The ill health of the nation

The ill health of the nation: The National Health Accounts data for 2013-14 present fresh evidence that India continues to have a non-serious approach to the provision of universal health coverage to all its citizens. India’s...

Excerpts

"The National Health Accounts data for 2013-14 present fresh evidence that India continues to have a non-serious approach to the provision of universal health coverage to all its citizens. India’s health system is one of the most privatised in the world, poorly regulated and accessible only to those with income levels well above the average. All these attributes are, once again, strongly borne out by the NHA data, which lay bare the extremely low government spending on health which, at 1.15 per cent of GDP, compares poorly with even Sub-Saharan Africa.

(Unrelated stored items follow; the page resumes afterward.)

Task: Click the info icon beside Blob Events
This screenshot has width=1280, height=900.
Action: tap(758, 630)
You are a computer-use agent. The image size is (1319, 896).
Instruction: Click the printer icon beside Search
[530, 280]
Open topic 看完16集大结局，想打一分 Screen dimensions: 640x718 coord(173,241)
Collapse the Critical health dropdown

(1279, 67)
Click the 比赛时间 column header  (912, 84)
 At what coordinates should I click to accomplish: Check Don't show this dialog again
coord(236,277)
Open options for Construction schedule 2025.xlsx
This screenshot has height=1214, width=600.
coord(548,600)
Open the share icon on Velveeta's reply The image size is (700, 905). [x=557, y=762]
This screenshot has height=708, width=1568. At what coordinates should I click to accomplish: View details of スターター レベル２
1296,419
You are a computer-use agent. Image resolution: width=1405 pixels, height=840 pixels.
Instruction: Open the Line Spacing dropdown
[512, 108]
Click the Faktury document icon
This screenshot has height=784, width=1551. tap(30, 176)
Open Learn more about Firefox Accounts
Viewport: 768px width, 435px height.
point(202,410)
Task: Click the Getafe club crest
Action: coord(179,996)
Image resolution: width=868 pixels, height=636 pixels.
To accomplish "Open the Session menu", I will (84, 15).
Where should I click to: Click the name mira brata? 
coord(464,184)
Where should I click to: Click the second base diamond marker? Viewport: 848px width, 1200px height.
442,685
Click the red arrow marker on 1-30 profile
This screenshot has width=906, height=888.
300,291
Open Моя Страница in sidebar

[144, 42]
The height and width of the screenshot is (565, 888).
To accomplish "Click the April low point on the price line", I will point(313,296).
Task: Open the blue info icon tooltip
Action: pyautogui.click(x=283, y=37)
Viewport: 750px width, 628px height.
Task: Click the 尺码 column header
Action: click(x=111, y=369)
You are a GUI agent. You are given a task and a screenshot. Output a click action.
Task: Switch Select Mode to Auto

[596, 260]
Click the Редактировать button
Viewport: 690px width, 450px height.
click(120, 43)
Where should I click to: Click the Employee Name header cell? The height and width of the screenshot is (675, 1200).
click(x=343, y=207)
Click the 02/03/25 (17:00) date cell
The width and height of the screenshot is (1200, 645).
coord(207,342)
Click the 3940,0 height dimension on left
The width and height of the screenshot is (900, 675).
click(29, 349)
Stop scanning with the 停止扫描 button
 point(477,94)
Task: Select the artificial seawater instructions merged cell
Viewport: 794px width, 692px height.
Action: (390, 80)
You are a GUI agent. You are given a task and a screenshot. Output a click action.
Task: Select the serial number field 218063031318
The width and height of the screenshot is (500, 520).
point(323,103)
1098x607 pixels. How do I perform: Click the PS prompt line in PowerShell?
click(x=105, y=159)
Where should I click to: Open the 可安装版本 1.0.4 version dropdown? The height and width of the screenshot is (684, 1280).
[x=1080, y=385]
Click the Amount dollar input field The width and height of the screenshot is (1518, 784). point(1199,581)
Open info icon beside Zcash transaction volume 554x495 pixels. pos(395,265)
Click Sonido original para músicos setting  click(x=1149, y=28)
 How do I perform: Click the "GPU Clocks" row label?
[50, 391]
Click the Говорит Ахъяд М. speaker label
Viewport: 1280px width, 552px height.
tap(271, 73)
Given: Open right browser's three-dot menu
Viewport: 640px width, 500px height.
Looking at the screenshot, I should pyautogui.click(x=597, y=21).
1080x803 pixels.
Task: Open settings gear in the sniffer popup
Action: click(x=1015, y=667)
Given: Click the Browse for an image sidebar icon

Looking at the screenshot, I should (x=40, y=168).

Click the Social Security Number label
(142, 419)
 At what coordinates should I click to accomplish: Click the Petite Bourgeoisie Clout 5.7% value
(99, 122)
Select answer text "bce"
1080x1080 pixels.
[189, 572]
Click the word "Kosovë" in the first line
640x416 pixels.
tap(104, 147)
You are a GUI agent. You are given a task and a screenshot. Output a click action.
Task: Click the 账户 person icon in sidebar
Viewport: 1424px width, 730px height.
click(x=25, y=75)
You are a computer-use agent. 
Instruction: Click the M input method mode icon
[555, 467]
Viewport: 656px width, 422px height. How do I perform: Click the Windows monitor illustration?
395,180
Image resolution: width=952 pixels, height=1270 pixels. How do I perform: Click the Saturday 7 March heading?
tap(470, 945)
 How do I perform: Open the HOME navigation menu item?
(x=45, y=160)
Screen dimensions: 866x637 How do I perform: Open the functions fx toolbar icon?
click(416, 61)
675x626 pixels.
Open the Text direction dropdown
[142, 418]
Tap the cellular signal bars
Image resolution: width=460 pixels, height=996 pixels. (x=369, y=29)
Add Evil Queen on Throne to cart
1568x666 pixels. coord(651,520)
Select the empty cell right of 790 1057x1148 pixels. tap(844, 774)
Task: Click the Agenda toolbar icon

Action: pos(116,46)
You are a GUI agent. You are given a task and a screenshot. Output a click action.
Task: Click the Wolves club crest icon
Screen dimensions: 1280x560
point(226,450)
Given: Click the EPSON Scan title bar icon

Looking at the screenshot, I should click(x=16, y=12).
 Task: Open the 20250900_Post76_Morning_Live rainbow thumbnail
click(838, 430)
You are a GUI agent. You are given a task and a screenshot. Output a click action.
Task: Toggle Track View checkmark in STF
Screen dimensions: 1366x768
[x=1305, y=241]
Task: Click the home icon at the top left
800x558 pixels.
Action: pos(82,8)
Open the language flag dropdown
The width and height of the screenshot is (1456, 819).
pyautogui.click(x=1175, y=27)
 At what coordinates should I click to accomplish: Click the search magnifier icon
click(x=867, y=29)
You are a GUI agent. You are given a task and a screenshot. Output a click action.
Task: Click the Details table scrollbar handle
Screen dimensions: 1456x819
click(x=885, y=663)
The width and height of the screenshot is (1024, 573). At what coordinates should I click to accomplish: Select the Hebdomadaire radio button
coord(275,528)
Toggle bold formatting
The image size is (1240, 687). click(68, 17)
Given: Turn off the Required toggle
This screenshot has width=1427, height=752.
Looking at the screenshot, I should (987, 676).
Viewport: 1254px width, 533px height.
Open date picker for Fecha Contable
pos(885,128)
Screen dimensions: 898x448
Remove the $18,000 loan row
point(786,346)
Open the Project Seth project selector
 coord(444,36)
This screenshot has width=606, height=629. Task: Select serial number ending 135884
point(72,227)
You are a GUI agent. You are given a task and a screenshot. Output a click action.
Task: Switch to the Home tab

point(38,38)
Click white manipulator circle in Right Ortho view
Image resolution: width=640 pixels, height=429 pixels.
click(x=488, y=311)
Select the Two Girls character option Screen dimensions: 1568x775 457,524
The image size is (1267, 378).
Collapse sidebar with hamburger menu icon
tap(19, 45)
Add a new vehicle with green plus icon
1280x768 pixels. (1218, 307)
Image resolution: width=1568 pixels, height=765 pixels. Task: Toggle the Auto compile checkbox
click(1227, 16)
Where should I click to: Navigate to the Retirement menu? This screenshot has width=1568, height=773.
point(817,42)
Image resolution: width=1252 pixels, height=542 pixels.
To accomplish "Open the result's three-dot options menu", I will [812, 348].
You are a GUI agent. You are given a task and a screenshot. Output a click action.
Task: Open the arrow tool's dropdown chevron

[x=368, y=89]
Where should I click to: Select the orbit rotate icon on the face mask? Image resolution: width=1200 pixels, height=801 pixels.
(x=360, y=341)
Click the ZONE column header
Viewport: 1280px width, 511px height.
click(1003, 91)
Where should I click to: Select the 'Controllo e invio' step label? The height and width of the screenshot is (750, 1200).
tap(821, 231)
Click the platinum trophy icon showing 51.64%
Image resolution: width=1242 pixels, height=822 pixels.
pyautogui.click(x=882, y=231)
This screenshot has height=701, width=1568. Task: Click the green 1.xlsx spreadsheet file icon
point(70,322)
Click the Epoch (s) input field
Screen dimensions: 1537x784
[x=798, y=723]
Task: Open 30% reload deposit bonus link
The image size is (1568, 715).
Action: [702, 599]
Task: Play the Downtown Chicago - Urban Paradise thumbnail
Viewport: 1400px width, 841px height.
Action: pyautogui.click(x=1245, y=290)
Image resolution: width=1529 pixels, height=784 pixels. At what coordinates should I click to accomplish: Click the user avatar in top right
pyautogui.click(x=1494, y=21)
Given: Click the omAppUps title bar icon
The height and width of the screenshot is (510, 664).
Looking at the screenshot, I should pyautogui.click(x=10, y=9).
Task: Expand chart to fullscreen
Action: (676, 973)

There, World Development Indicators say, the corresponding figure was 2.9 per cent six years ago. The share of State governments, which are largely responsible for provision of health care, in government health expenditure is estimated at 0.75 per cent of GDP. Evidently, a health policy that fails to pool the financial risk of illness at the population level results in impoverishing payments made out of personal funds — and the NHA figures confirm that despite rising government revenues, the bulk of Indian health spending, a staggering 64.2 per cent of health expenditure, is met by households out-of-pocket. That such OOP expenses declined by five percentage points over a decade is encouraging, but this is insignificant in comparison with the achievement in, say, Thailand, where 75 per cent of the population was brought under UHC in just one year."

My View

Universal healthcare

This refers to your editorial “The ill health of the nation” (The Hindu, August 31). It is a matter of shame that literacy and healthcare do not get the attention they deserve from the policy makers in India. The speech given by Singapore Deputy Prime Minister Tharman Shanmugaratnam at NITI Aayog in Delhi (his audience included Prime Minister Modi and several other dignitaries) should be an eye opener to all those who think that by improving GDP growth and giving an inflation target to Reserve bank of India, this country’s aim of ‘inclusive economic development’ comparable to emerging developing nations of the world can be achieved. Shanmugaratnam made specific reference to alarming levels of school drop-outs in India and terribly inadequate healthcare facilities here.
It is time we started monitoring efforts in literacy improvement and provision of healthcare by a reverse process of Aadhaar-linking. Grass-root level administrative limbs of the government, like district and taluka level administrations and local self-government bodies should be given the responsibility of linking every family in which a child of school-going age is there with a local school and all families with a local designated doctor or a primary health centre/hospital using Aadhaar number as identity-link. Thereafter, the burden of reporting inadequacy in infrastructure and monitoring progress in ensuring 100 per cent literacy and provision of need-based healthcare for all should be that of those agencies. Local MPs and MLAs should coordinate these efforts.